Selling products through live streaming is now officially a job in China.

China’s Ministry of Human Resources and Social Security published a new report on Monday recognizing 10 new professions, many of which are related to new technologies. Newly recognized jobs include internet marketing specialists, blockchain engineers, blockchain application operators and online learning service specialists.

Live-streaming salesperson is one of multiple jobs included under internet marketing specialists, according to the ministry’s announcement.

Live-streaming ecommerce has seen rapid growth this year thanks to the coronavirus pandemic. Shoppers confined to their homes turned to live streams to experience products in an interactive and social way. The popularity of the format drew in a wide range of people, including a flamboyant tech founder and celebrities looking to cash in on the trend.

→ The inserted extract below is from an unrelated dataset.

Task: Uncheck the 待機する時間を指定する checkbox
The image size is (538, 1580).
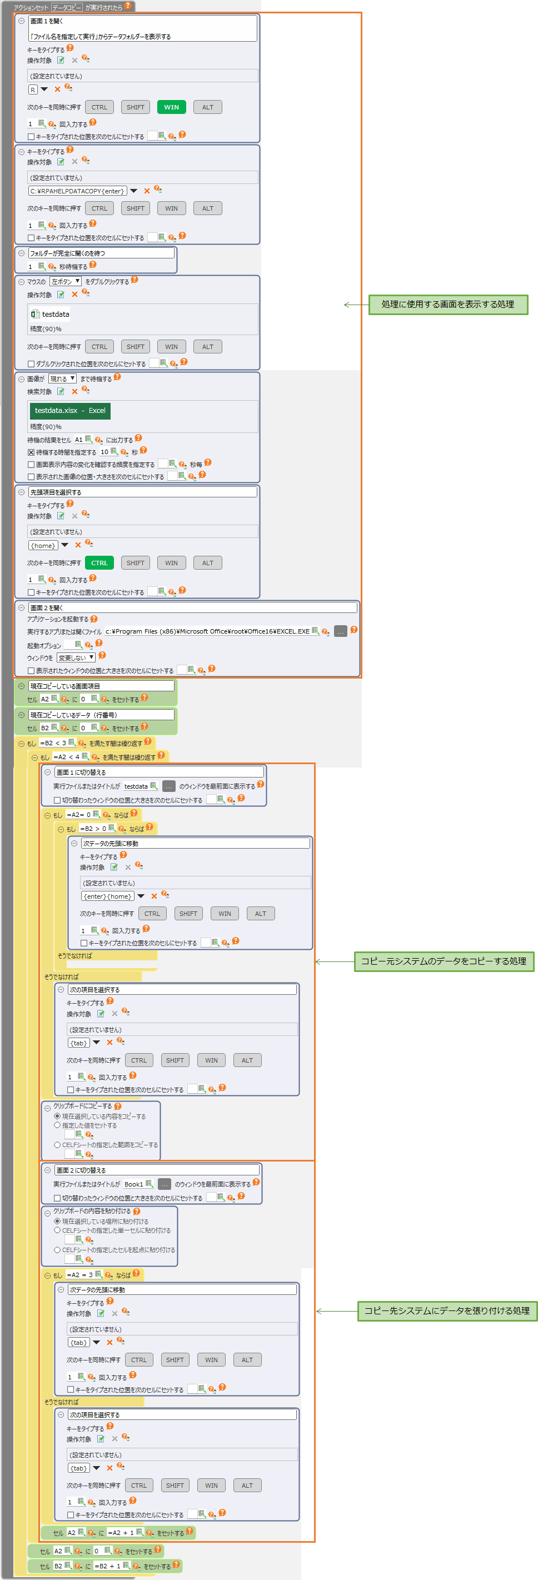Action: [31, 452]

China’s live-streaming ecommerce market surpassed 433 billion yuan (US$61 billion) in transactions in 2019, according to a report by research firm iiMedia. (Picture: Lin Shanchuan/Xinhua)

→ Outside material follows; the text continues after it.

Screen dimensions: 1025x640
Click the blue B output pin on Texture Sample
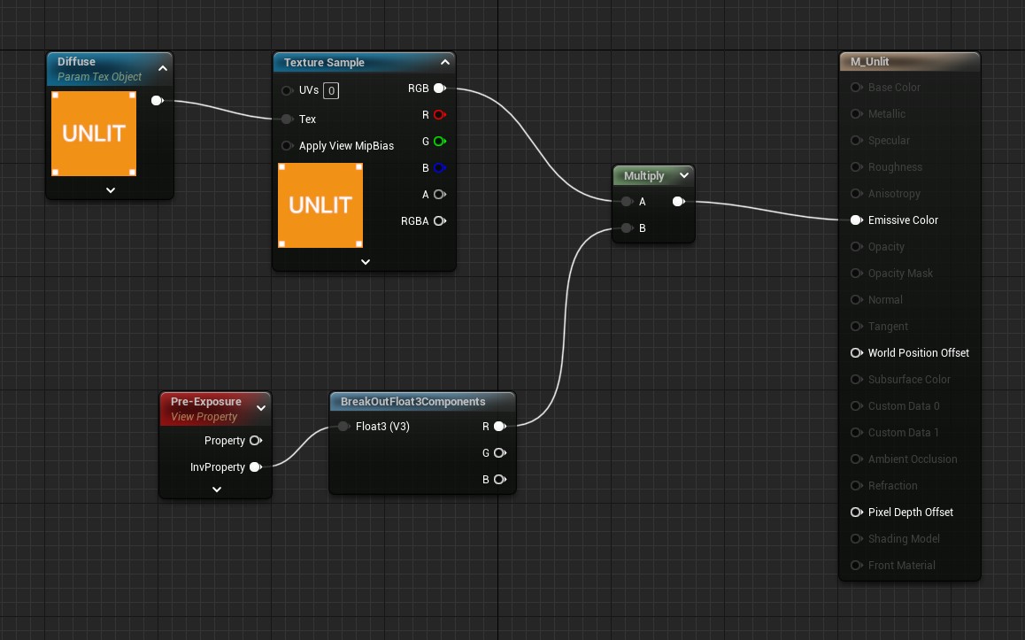[439, 168]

As the new list shows, blockchain is another valued technology in the country. Despite the country’s ban on initial coin offerings (ICOs) in 2017 and the government’s aversion to cryptocurrencies, Chinese President Xi Jinping has pushed for blockchain development in other areas. This has led to some strange applications of the technology, like tracking loyalty pledges to the Communist Party.

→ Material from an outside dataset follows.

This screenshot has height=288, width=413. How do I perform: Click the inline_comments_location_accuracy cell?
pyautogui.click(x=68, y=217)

Other newly recognized professions include 3D printing operators and nucleic acid examiners. The latter is in response to China’s growing demand for examiners as the country prepares to prevent the coronavirus from rebounding, according to the Global Times.

China’s online censors are also getting recognition now. The official job title of “internet information checker” was added as a new type of job under “network and information security managers,” which was first recognized in 2015.

The Ministry of Human Resources says recognizing new professions helps the government better regulate the job market and help provide guidance on policies to promote industry development. It also helps boost education and training, according to the ministry.

After a four-year gap in recognizing new jobs, the ministry put out a new report in April last year. Esports players, drone pilots and AI engineers were among 13 new jobs added to China’s nearly 19,000 officially recognized professions. In February this year, it released another list of new professions that recognized virtual reality engineers and on-demand delivery personnel like food-delivery drivers.